Il nuovo governo nasce con la formula del tandem tripolitano-cirenaico per superare lo stallo che nessuna delle fazioni libiche potrebbe raccogliere un consenso sufficiente per poter guidare il governo. È su varie liste di coppie candidate premier-presidente tripolitano-cirenaici che i 75 delegati nominati o scelti dal Forum delle Nazioni Unite hanno votato. Attorno a questi diversi tandem si è costruito un più ampio meccanismo di spartizione delle principali cariche politiche ed economiche del Paese in modo che tutte le componenti territoriali, etniche e di potere economico e militare fossero rappresentante, inclusi gli attori esterni.
Figure nuove
Contrariamente alle aspettative, da questo peculiare meccanismo di dialogo politico intra-libico non si è affermato il ticket politicamente più forte del Paese che era composto dal duo Aguila Saleh/Fathi Bashagha, anche se il primo, speaker del Parlamento di Tobruk e anche uomo di riferimento dell’Egitto in Libia, e il secondo, ministro degli Interni del governo di Tripoli filo-turco, resteranno i principali referenti politici del nuovo governo di unità nazionale.

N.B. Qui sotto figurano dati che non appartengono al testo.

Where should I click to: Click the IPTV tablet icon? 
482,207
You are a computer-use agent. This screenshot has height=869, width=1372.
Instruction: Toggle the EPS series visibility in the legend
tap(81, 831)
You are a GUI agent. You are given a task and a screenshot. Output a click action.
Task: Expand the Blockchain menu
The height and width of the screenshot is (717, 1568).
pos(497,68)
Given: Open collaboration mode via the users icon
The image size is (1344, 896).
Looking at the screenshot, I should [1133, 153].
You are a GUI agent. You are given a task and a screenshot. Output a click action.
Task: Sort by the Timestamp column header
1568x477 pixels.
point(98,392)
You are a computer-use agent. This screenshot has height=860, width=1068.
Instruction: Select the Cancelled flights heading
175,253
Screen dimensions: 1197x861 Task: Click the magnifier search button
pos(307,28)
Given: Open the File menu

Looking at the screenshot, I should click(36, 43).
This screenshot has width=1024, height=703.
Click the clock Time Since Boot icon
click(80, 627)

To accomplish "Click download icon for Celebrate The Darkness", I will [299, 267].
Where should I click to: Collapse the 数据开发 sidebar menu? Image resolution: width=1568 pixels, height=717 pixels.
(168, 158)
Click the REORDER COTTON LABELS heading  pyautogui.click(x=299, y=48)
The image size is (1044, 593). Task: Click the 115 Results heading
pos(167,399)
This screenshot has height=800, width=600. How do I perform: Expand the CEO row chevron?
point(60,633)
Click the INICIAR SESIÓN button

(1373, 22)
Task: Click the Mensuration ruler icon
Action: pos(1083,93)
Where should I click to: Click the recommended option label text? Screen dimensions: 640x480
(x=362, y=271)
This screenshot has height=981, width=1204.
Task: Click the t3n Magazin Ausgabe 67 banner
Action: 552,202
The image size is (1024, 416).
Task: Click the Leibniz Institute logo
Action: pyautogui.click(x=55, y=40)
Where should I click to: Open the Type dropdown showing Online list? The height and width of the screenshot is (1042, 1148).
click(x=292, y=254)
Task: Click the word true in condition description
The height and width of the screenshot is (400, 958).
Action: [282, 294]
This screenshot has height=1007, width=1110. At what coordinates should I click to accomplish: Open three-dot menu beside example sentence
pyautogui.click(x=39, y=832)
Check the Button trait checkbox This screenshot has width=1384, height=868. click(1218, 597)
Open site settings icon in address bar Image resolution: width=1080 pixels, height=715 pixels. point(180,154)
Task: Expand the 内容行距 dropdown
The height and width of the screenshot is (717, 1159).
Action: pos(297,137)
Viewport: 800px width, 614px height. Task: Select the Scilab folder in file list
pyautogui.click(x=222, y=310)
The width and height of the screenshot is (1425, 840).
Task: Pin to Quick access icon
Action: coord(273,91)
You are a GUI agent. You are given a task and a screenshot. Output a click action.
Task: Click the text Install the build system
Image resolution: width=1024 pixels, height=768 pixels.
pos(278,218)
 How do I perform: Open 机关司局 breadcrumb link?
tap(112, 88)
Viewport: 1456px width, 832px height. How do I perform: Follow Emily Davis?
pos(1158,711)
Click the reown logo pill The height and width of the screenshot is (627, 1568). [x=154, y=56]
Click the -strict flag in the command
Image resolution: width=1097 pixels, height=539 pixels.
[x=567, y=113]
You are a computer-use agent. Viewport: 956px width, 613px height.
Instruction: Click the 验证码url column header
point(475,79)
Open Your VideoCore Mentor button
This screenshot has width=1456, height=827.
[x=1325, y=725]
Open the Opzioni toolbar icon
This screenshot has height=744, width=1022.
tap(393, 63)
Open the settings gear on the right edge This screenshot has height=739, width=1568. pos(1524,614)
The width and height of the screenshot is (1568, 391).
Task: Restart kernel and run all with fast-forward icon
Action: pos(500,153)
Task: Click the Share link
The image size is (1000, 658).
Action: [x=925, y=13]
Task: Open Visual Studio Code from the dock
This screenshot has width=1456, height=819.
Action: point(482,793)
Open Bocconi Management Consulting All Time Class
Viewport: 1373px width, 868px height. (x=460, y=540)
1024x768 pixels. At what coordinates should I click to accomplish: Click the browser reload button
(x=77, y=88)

Interessante notare che l’intesa che ha messo tutti d’accordo è stata raggiunta attorno a figure come al-Dbeibah e al-Menfi, importanti dal punto di vista economico, ma politicamente secondarie. È in qualche modo il successo di un’innovativa formula di compromesso che vede emergere figure pragmatiche e fluide, trasversali alle varie basi di potere e che per legami familiari, etnici e collegamenti tanto con le figure del vecchio regime di Gheddafi quanto con gli ambienti della rivoluzione, rappresentano la miglior cerniera tra le tante anime frantumate della Libia di oggi.
Prospettive future
La creazione di un nuovo governo di unità nazionale che, per il momento, ha un ampio consenso sia interno che internazionale rappresenta un importante sbocco del processo avviato a Berlino un anno fa, quando le Nazioni Unite hanno iniziato a riprendere in mano il filo della transizione politica che era stato spezzato dall’attacco militare di Haftar contro la Tripolitania. Dopo che l’offensiva di Haftar si è trasformata in una dispendiosa ed infruttuosa guerra di logoramento alla periferia di Tripoli a causa del massiccio intervento militare turco, la contrapposizione tra Tripolitania e Cirenaica si era congelata attorno alla città di Sirte seguendo le sfere di influenza turca e russa.
Come l’intervento turco aveva bloccato l’avanzata di Haftar su Tripoli, così il rafforzamento della presenza russa aveva impedito la controffensiva delle forze di Tripoli verso la Cirenaica. Il dispiegamento di migliaia di mercenari stranieri da ambo le parti, tra cui russi e siriani, ha portato però alla forte perdita della ownership libica del conflitto con un impressionante presenza non solo di interessi stranieri, ma anche di forze militari straniere. Il deterioramento della situazione economica, lo stallo militare e l’eccessivo peso straniero sono tutti fattori che hanno contribuito a creare quegli spazi di manovra per un’intesa intra-libica che fino ad oggi era stata impossibile.
I compiti del nuovo governo transitorio sono però davvero ardui e non sarà facile in pochi mesi mettere in sicurezza economica il Paese e preparare le elezioni per dicembre in assenza di una legge elettorale e con una Costituzione in bozza. Non è dunque da escludersi che il nuovo governo ad interim possa essere prorogato oltre il 2021.